Lance Armstrong- Does the end justify the means?

Lance Armstrong will be the center of Oprah’s attention tonight, which means he will at the center of the universe as we currently know it. I’ve heard and read a lot about how we should give him a break and not judge his cheating so harshly because he raised so much money for cancer research due to his celebrity. I don’t think I agree.

I could care less than less about the dirty cycling world; note I didn’t call it a sport because it’s not. To be a SPORT there has to be a ball or ball-equivalent and defense played, and cycling has neither. Anywho, this is really more about integrity.

What I would want kids to learn from Lance’s story is that it never pays to be out of integrity. You may gain from it in the short run, but it seems like it always come back to bite you in the butt. In the old days it was called;“what goes around comes around.” We don’t seem to remember or live by such platitudes anymore.

So I don’t care about how much money he raised; it’s not about that. That’s a distraction from the real issue of doing the right thing because it’s the right thing to do. It’s about having an internal code of ethics and conduct that doesn’t sway with the winds of popularity or gain or fame. I saw a 4 hour documentary recently about the history of baseball by Ken Burns, and there was about an hour spent on the cheater Barry Bonds and not a word about Albert Pujols. That’s so out of whack with what’s important.

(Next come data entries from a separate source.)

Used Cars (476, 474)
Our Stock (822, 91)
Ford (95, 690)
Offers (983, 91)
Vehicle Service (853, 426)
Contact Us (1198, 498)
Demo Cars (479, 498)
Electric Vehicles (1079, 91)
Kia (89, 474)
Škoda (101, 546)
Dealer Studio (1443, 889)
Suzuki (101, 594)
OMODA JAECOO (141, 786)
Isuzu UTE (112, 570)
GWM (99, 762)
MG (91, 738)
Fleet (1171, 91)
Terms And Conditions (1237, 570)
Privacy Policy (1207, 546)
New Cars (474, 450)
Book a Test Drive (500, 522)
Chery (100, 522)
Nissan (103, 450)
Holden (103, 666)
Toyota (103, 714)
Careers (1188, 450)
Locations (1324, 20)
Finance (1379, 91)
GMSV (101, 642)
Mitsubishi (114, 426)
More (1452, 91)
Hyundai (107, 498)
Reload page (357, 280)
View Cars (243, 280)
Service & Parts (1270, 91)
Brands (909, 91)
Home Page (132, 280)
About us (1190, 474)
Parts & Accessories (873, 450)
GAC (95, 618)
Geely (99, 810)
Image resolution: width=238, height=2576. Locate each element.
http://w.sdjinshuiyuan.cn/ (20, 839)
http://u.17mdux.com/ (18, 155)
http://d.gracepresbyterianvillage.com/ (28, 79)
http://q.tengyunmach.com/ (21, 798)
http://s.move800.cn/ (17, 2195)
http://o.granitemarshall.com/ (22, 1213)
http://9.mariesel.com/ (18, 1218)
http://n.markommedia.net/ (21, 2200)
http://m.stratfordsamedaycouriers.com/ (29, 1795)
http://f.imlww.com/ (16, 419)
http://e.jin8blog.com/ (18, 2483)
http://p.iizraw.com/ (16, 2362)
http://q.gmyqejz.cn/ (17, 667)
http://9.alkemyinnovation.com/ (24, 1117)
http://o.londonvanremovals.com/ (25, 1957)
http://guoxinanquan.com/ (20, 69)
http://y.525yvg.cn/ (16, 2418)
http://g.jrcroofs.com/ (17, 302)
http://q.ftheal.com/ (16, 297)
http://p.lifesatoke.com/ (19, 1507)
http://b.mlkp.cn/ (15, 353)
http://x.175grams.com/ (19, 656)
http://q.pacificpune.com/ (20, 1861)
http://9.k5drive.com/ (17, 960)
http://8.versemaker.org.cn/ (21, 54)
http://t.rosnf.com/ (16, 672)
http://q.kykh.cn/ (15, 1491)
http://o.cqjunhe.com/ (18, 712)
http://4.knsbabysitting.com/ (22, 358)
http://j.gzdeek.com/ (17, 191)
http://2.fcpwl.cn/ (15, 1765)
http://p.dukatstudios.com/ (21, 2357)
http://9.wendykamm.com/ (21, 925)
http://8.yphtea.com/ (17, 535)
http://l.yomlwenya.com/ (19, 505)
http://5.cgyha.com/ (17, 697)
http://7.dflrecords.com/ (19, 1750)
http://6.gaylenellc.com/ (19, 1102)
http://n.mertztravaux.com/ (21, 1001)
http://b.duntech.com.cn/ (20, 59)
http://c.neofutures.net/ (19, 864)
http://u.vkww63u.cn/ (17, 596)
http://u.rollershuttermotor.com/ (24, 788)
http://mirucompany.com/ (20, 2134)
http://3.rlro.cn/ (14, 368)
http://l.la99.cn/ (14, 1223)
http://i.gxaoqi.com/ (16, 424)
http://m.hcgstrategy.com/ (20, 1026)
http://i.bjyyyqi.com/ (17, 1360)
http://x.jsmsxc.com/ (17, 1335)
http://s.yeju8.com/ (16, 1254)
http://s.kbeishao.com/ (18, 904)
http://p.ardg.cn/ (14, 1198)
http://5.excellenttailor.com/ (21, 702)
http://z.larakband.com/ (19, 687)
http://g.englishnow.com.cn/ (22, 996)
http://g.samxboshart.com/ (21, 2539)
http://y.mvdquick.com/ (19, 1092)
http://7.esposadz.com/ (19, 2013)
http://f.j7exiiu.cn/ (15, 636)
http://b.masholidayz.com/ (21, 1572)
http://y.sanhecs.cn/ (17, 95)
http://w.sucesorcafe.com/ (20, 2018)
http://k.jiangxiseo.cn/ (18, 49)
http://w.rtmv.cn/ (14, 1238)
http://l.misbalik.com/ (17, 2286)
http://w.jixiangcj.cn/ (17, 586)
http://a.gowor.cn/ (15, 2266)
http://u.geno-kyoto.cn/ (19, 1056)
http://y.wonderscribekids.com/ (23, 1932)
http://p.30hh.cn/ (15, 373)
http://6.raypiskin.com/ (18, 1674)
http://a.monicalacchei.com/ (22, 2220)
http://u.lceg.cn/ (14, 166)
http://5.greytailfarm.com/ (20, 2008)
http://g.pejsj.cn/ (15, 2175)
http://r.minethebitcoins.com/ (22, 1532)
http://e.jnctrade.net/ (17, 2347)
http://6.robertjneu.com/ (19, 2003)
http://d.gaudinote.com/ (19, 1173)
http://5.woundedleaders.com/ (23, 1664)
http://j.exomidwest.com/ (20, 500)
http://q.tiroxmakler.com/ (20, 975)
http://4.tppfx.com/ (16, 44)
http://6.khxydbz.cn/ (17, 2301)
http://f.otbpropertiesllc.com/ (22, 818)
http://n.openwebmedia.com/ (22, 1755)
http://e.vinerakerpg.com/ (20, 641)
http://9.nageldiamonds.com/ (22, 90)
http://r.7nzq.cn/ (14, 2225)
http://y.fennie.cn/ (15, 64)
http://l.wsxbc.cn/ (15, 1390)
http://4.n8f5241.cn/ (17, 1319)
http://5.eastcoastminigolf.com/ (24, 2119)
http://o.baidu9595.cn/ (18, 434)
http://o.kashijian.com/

It’s not my job to judge Lance; I feel like that is God’s job, if there is a God. I don’t pretend to be superior or better than him; thus I don’t have the need to look down my nose at him or anyone else for that matter. Use his drama as a lesson to your children, one of which is that the end does NOT justify the means. Then turn off the boob tube and stop focusing on negative celebrities.

1 thought on “Lance Armstrong- Does the end justify the means?”

  1. In general, I agree. However, I think Lance is a great example that no one is entirely bad or entirely good. We may judge him harshly for being a cheat and a liar and hope he’s never able to compete in cycling again. We may judge him kindly for supporting cancer research. We should also recognize our judgements mean nothing unless we vote with our dollars and the channel selector.

    Also your cynical and amusing definition of sport is too limiting. According to the Free Online Dictionary,

    sport (spôrt, sprt) n.
    a. Physical activity that is governed by a set of rules or customs and often engaged in competitively.
    b. A particular form of this activity.

    Consider darts, shuffleboard, barrel racing, curling, equestrian jumping, downhill skiing, ski jumping.